Back in March, my mother telephoned from London to tell me she was sending me some furniture. My grandmother died three years ago, and her possessions needed a new home.
"I'm not sure that's a good idea," I told her.
"Algeria's renowned for its red tape. It took me 15 months to get a work permit."
"Nonsense, darling," my mother said.
"You love a challenge. And besides, I've already bubble-wrapped it."
'Acres' of paperwork
Before I arrived in Algeria, I imagined security would be the biggest issue. The country is emerging from a decade of bloodshed and al-Qaeda is said to run its North African operation from mountains near the capital.
To get a residence permit, I had to provide 17 different documents, 12 photos and a chest X-ray
No, the biggest headache day-to-day is bureaucracy. Every aspect of living here involves acres of paperwork.
To get a residence permit, I had to provide 17 different documents, 12 photos and a chest X-ray.
Every document then had to be stamped and legalised at the mayor's office, a five-storey glass building in the centre of Algiers.
It is not really Algeria's fault it has so much red tape.
It is a system they inherited from their French colonisers, who ruled until 1962, to which they have added the Soviet version. Algeria aligned itself with the Soviet Union during the Cold War.
But, back to the furniture.
It set sail from Felixstowe in April, destination Algiers.
By then, dockers at the port here had gone on strike, and new laws were brought in to combat contraband, and to stop European countries dumping goods past their sell-by date on Algeria.
Spring turned to summer, roses and bougainvillea bloomed across the capital, schools closed for the holidays and families headed for the beaches.
But every time I rang Jihad at the shipping company to find out what was happening, he said he needed a few more days. He was preparing documents.
To be fair, importing anything to Algeria is well-nigh impossible, and people I know who run businesses here have stopped bothering.

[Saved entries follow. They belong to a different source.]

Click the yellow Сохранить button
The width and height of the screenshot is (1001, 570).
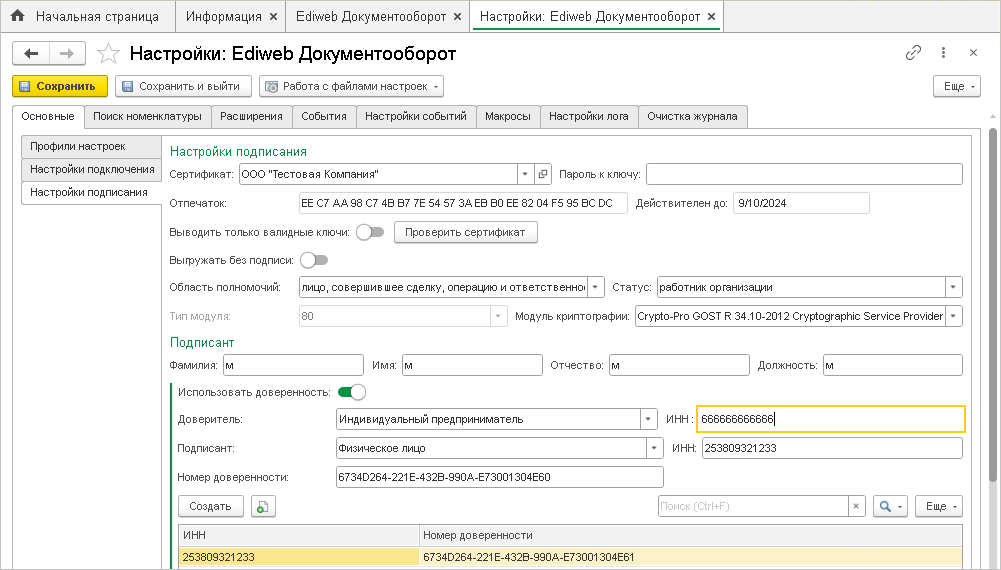tap(59, 86)
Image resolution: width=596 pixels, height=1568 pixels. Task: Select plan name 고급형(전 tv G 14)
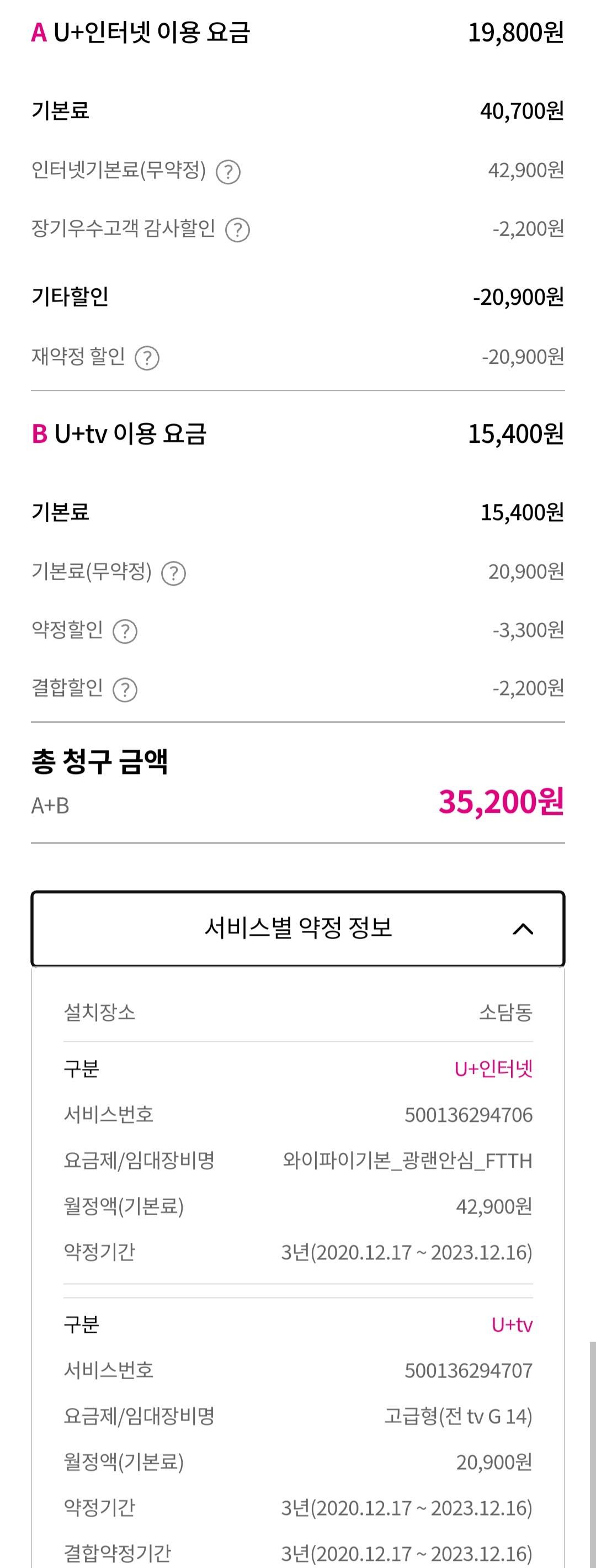[458, 1416]
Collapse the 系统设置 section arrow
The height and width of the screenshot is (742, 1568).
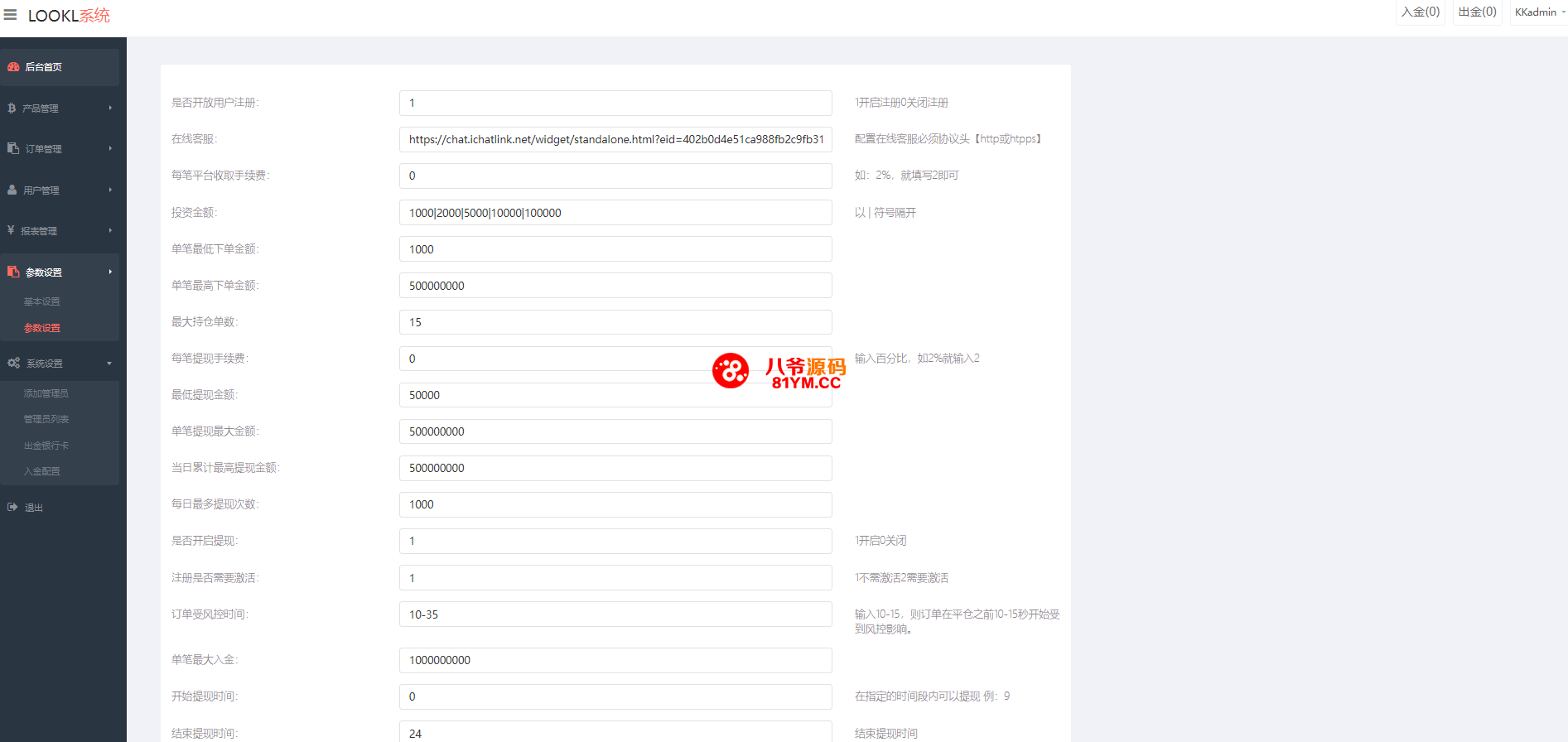110,364
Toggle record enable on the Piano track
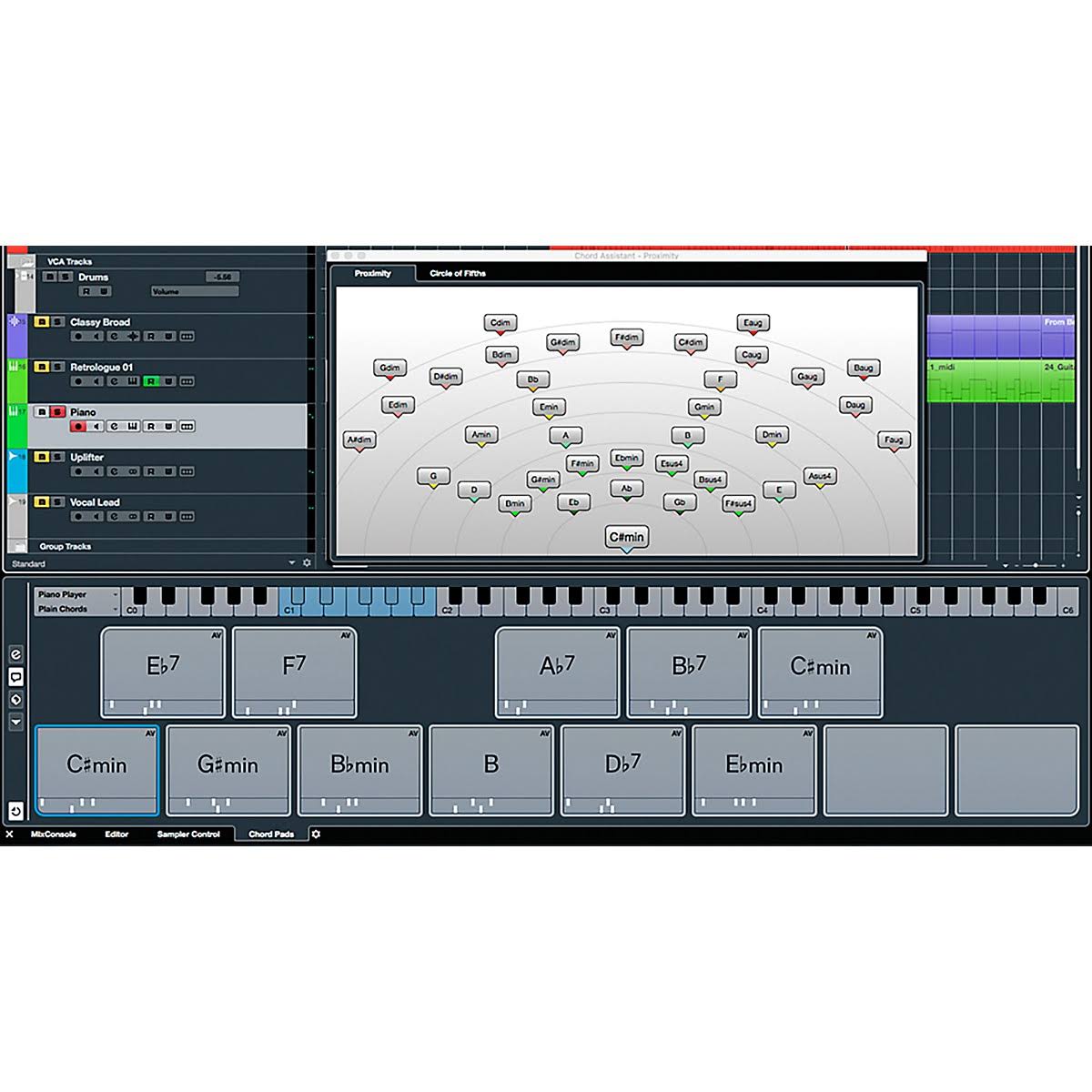Viewport: 1092px width, 1092px height. (77, 426)
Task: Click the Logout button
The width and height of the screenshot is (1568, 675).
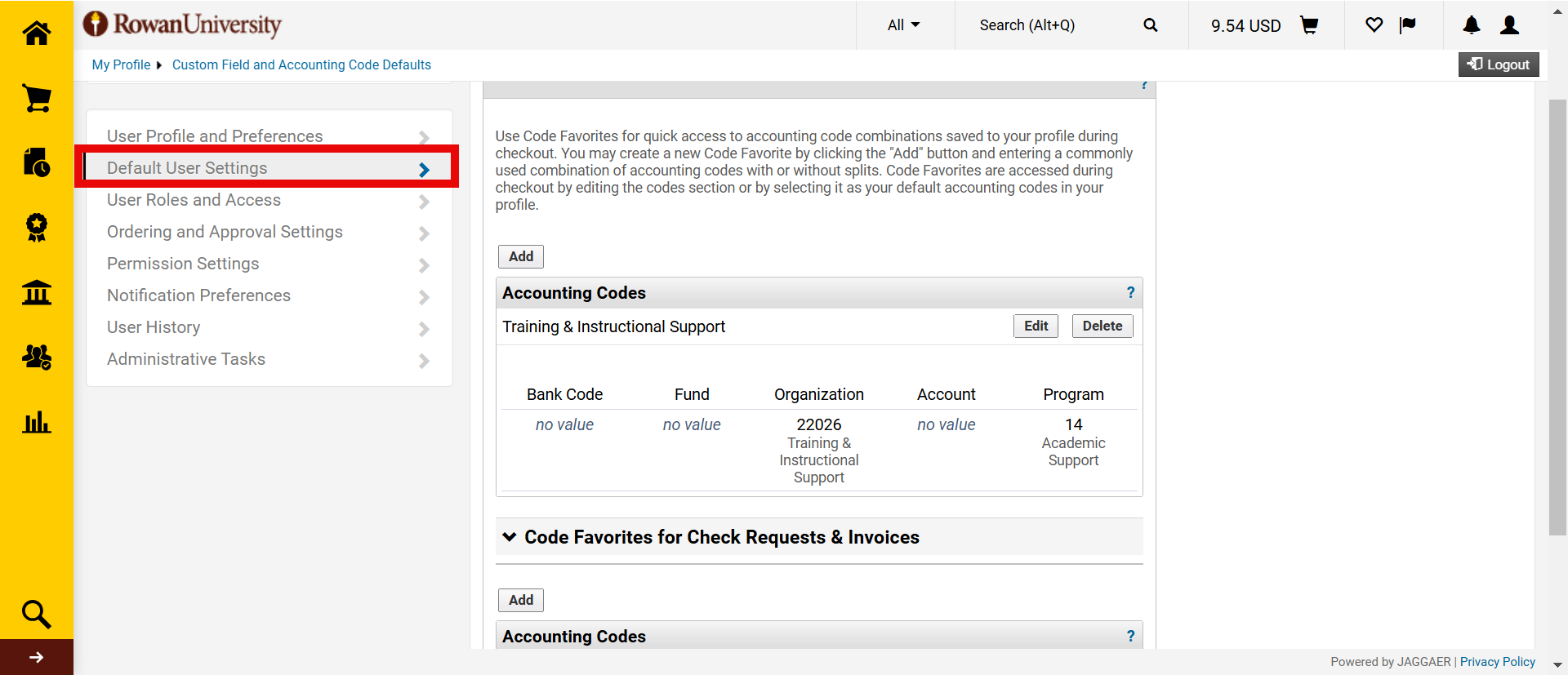Action: (1499, 64)
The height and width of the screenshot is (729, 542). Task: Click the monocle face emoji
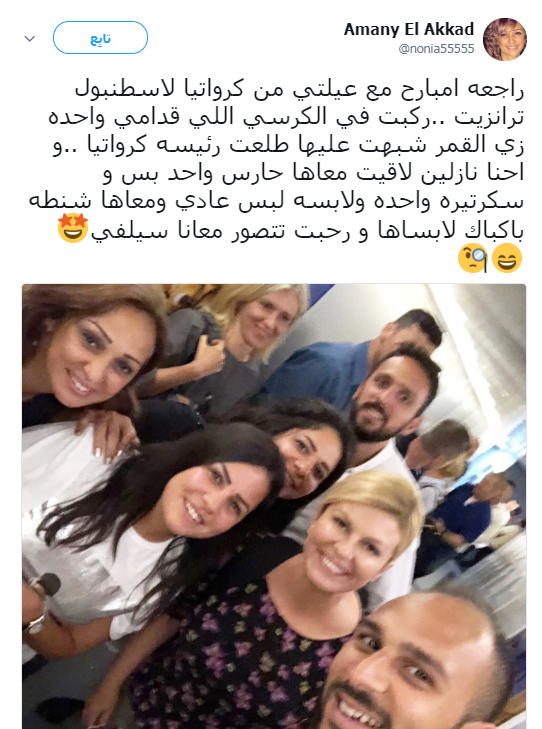[x=473, y=258]
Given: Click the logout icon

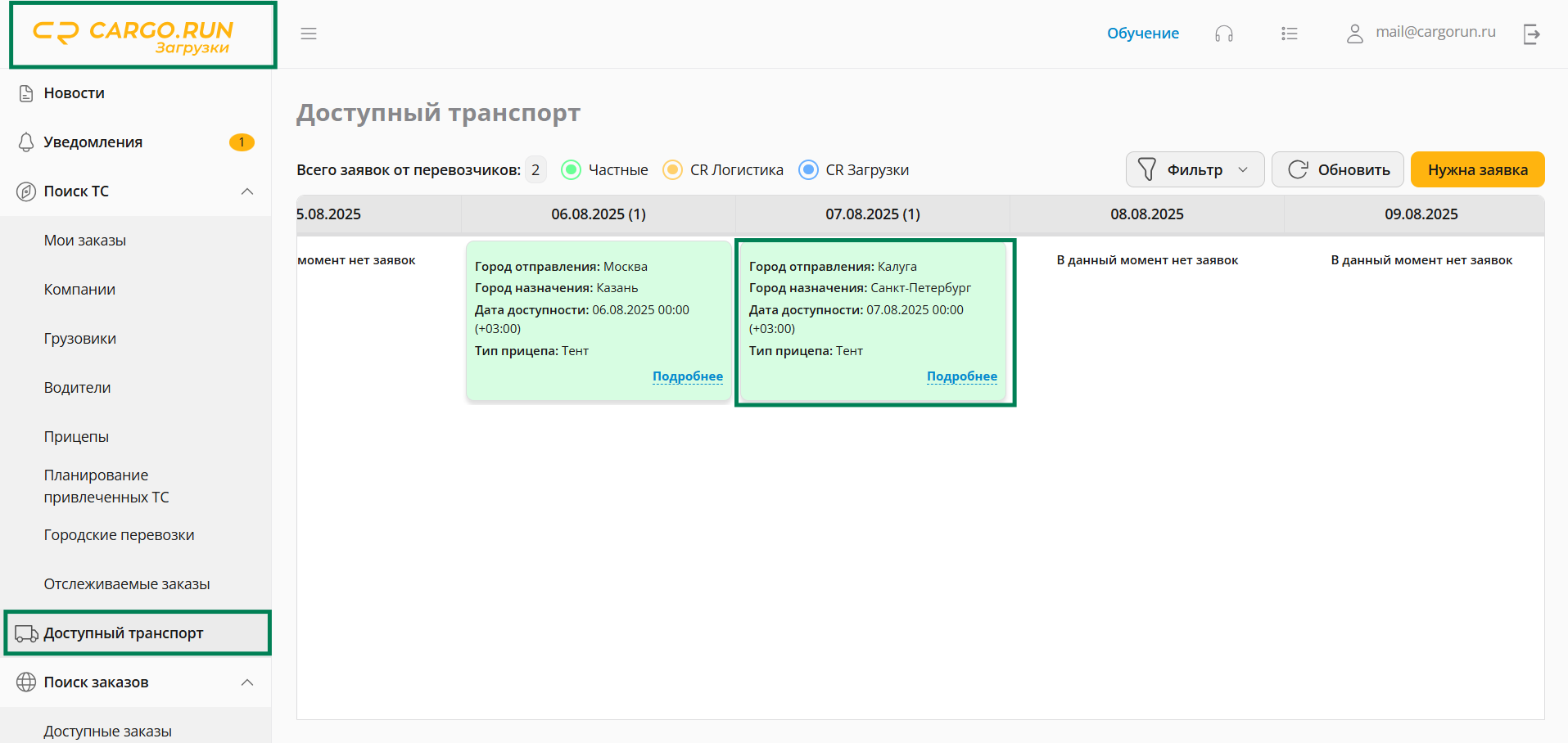Looking at the screenshot, I should (1531, 34).
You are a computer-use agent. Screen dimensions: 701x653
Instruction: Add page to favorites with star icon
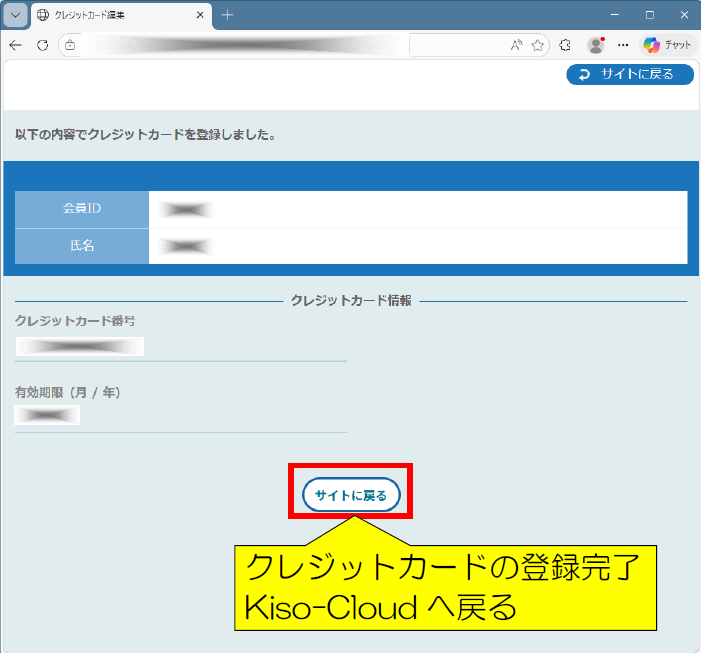click(x=538, y=45)
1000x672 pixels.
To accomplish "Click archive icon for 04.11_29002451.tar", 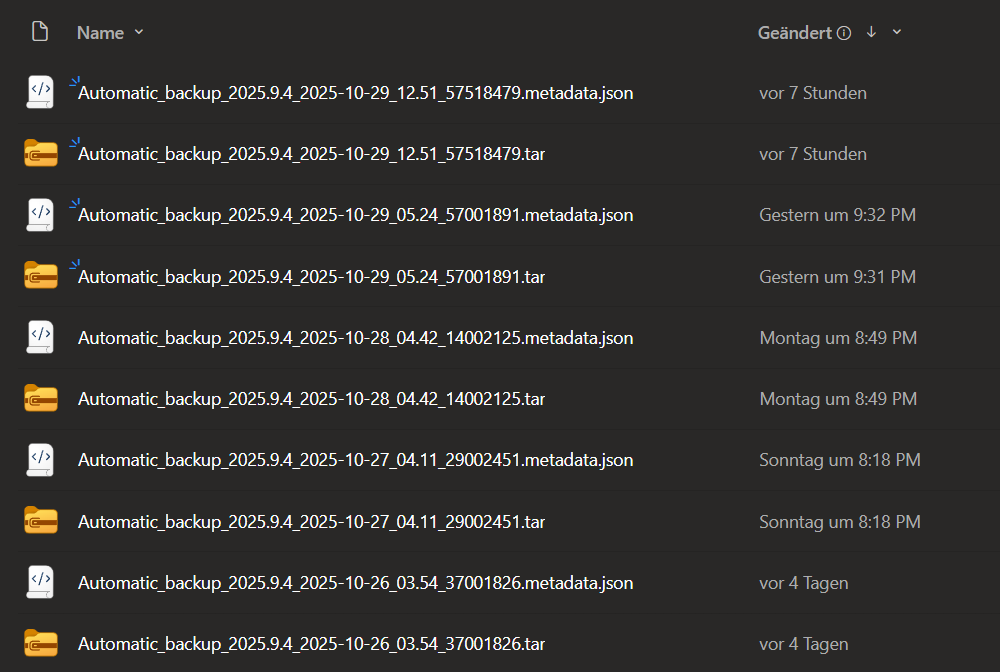I will (40, 521).

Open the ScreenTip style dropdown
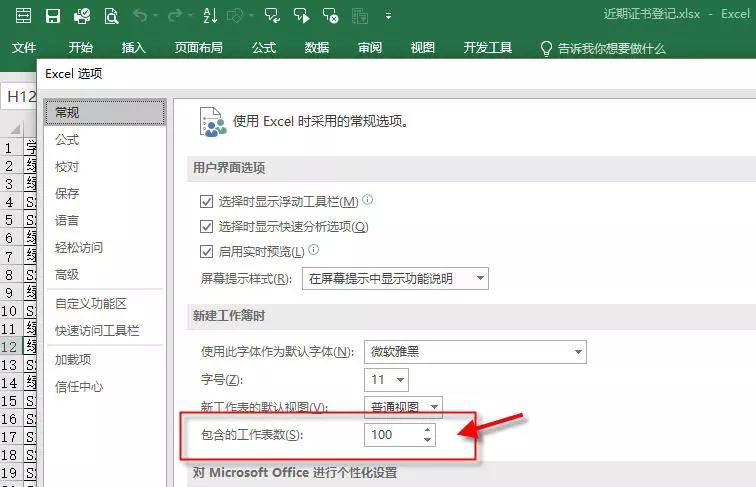(395, 278)
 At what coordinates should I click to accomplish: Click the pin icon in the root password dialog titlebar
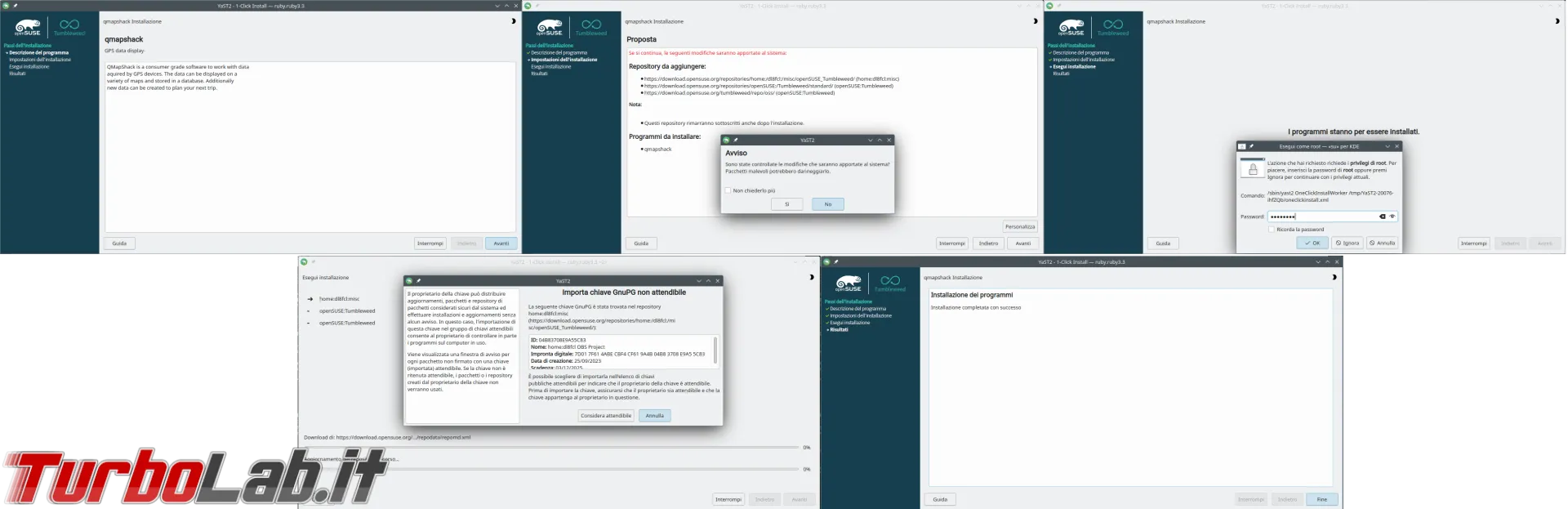coord(1251,146)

There is the woman who runs the patisserie around the corner, which sells delicious caramel and pine nut tarts.
"Where do you get your pine nuts?" I asked her.
"I bring them in from Spain, 10 kilos at a time, in my suitcase," she told me.
We trailed off to a giant warehouse near the airport, where they tracked my furniture down to a dusty and mothball-ridden corner
Her chocolate comes in the same way. Every time friends travel to Europe, she begs them to bring back ingredients in their luggage.
Then there is the foreign embassy here which is trying to import school books to donate to children wanting to learn English.
But they are caught up in a tax-exemption wrangle and the books have been in the port for six months.
Even state-owned companies are suffering.
I have been told a gas generator for the city of Boumerdes has been sitting in the port for over a year, waiting to clear customs.
If the national gas company cannot get its generator through, what hope for my furniture?
Rescue mission
Summer turned to autumn, the holy month of Ramadan came and went, the roses gave way to jasmine, and children headed back to school.
I was summoned to the customs office where the man in charge spelled it out to me:
"Madame Arnold, your shipment has been at our depot for three months, you owe 75,000 dinars ($1200) in penalty charges, and if you don't retrieve it before the end of October, you will have to renew all your documents," he told me.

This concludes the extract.